December 3, 2013
Written by Maximus Peperkamp, M.S. Verbal Behaviorist
There is
such a thing as real human interaction and it is easier to recognize this by
calling it Sound Verbal Behavior (SVB). The word “sound” makes us to focus on
our voice and other nonverbal aspects of our spoken communication, which have
been endlessly dismissed: the expressions of our true emotions. We have rejected our
own emotions because they were repeatedly rejected by others in our past. Moreover, we were
not in a position to accept our emotions, because we didn’t and couldn’t yet understand
them. The conversation in which our emotions were expressed and understood (SVB)

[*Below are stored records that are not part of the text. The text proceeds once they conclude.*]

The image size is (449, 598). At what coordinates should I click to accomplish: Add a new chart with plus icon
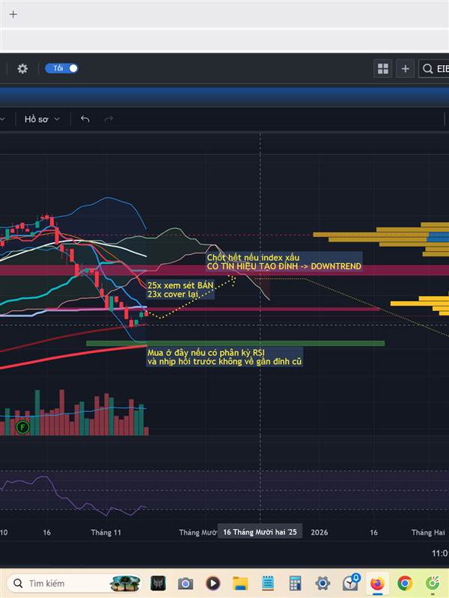pos(405,69)
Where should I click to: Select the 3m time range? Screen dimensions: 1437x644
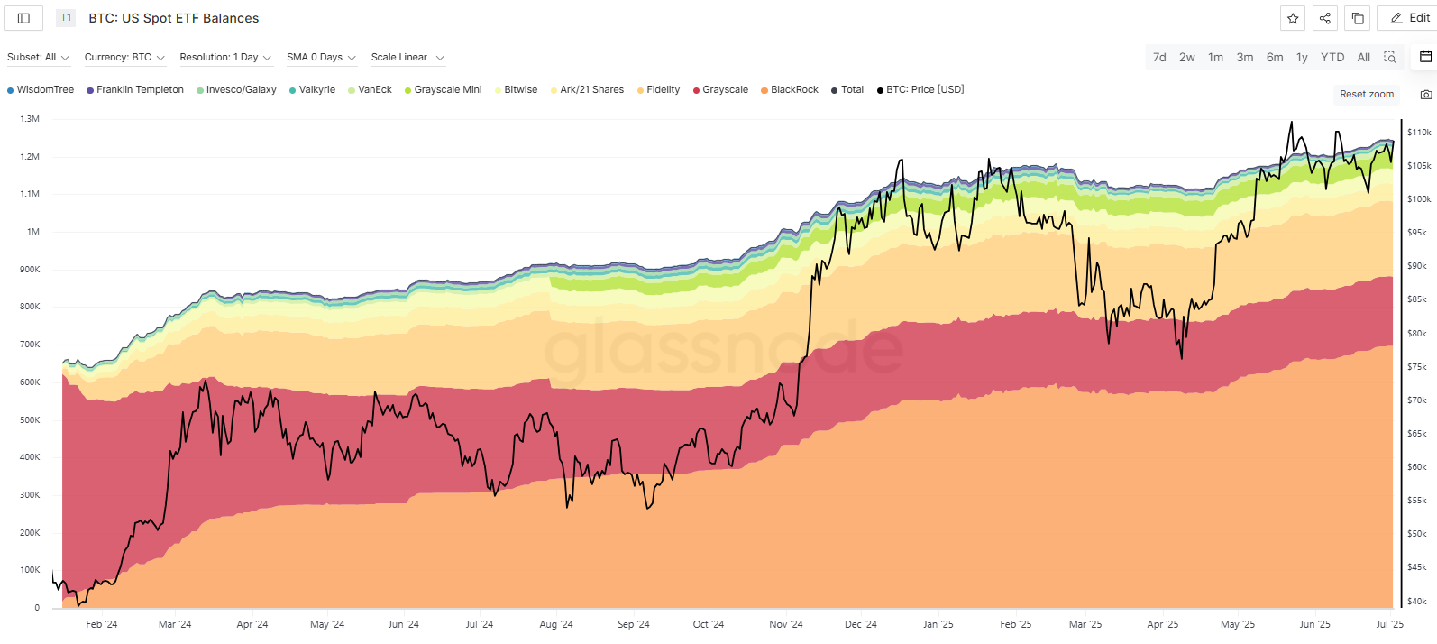[x=1244, y=57]
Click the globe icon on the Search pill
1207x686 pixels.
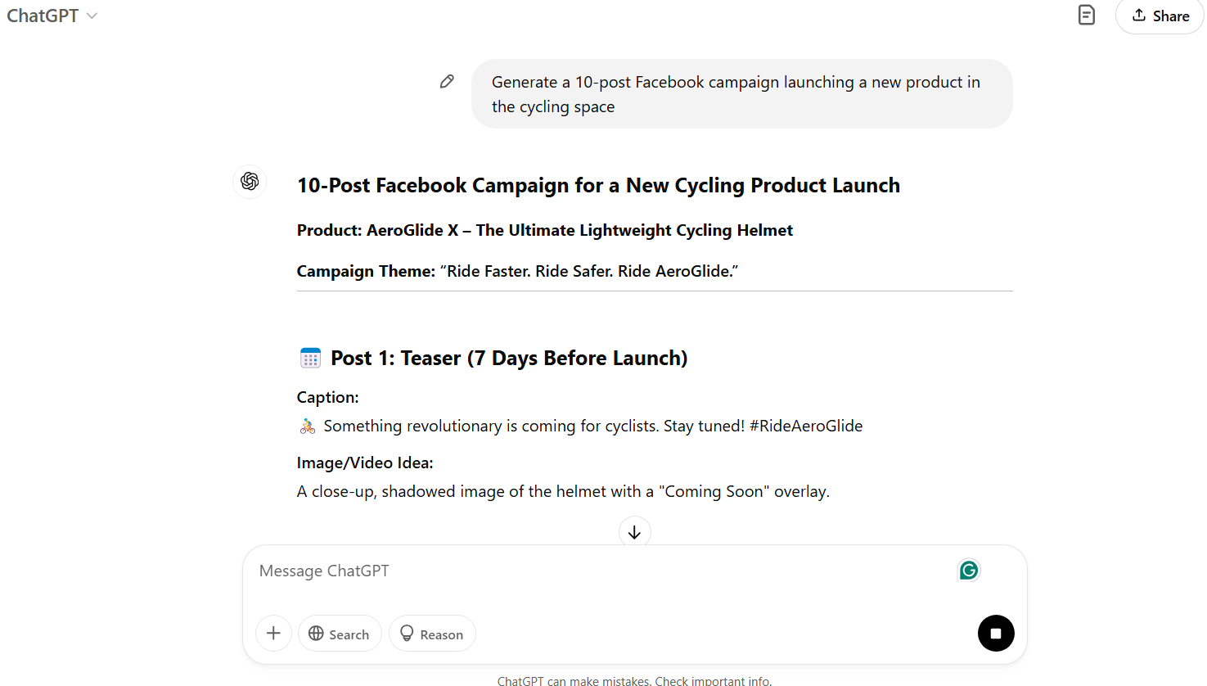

has not yet happened and our parents knew as little as we did.
We behave in
different ways and we experience our emotions depending on how we sound. We will only
act calm and peaceful as long as we sound calm and peaceful, but we will not be able to act calm and peaceful if,
as we so often in vain attempt, try
to sound calm and peaceful. Even if we do our very best to sound happy, we
still sound sad. No matter how much we try to sound calm and at ease, we still
sound angry and agitated. Said differently, we only try to sound friendly, when we don’t
feel friendly, we only try to sound positive when in reality we feel negative.
There is no
need to try to sound enthusiastic when we really feel enthusiastic. We try to do
that only when we are not feeling that way, because we want to make others
think that we feel that way. Although we may be able to make others believe it, what
we experience ourselves is not the same as how we are able to make others feel.
This discrepancy in how we have expressed our emotions has conditioned and
prevented us from feeling what we truly feel. Nevertheless, the reality remains
that when we feel good, we sound good, just like that. In SVB we do not try to
sound a certain way because our sound expresses precisely what we feel. When we feel upset, rejected and
misunderstood, we sound that way too, but we are sounding different, the moment
we feel accepted, listened to and understood.
The
difference between SVB and NVB is enormous, because we have so often failed
to communicate it. Our failure to recognize this difference is determined by
the fact that in spite of SVB being possible, we live in a world which is
dominated by NVB. Even if SVB was there, it was gone very quickly, because
NVB soon took over. We continue again with NVB, because we dissociate from our SVB.
No matter
how nice our childhood might have been, we were raised in and determined by Noxious
Verbal Behavior (NVB). The word “noxious” refers to the inevitable aversive neurobiological
effect produced by the sound of our voice. NVB resembles negative emotions, which
undermine our spoken communication. We must bring fear, anger, despair, distrust, shame
and humiliation to an end, because it just sounds terrible. Our noxious-sounding voices
elicit and maintain processes that make the interaction impossible, but our natural,
effortless sound, constructs SVB.
Our exploration of SVB is accumulative in that every step adds to our first-person,
subjective experience of it, as well as our third-person, objective knowledge about it. SVB, but also NVB, is always first
experienced and can only then be known. That knowledge is secondary and experience is primary
makes sense, because we feel the way we feel whether we understand it or not.
Only an understanding which is in tune with how we feel while we communicate is of any use, because how we feel informs us
about whether we are reinforced or not.
This
additive process determines that if SVB continues undisturbed for a while, it
gains momentum. What this means is that after an hour of SVB, things can be
said and understood, which can’t be said and understood after half an hour
of SVB. However, the things that can be
said and understood after only half an hour are appropriate to that level. It
is like doing intermediate algebra. One must first master the “Order of
Operations” before one can solve a quadratic equation. The acronym PEMDAS,
remembered as “Please Excuse My Dear Aunt Sally”, stands for “Parenthesis,
Exponents, Multiplication, Division, Addition and Subtraction.” The numbers may
change, but the way of working them is the same. The words we express may vary,
but how we communicate is lawful. In
SVB there is a particular sequence that has
to be followed. We can of course say that we don’t want to or don’t like to
adhere to that sequence, but that would be the same as imagining that we are solving
an quadratic equation without using the order of operations. The reality of
such wishful- thinking is that we fail at math. Similarly, we fail blatantly in our communication,
because we don’t even know the simple things we need to do first
before we can go on to more complex matters. The illusion that we can just jump
into complexity, without being grounded in experience and knowledge, makes us continue our NVB, in which superficiality
dictates the notion that we can copy the results from others.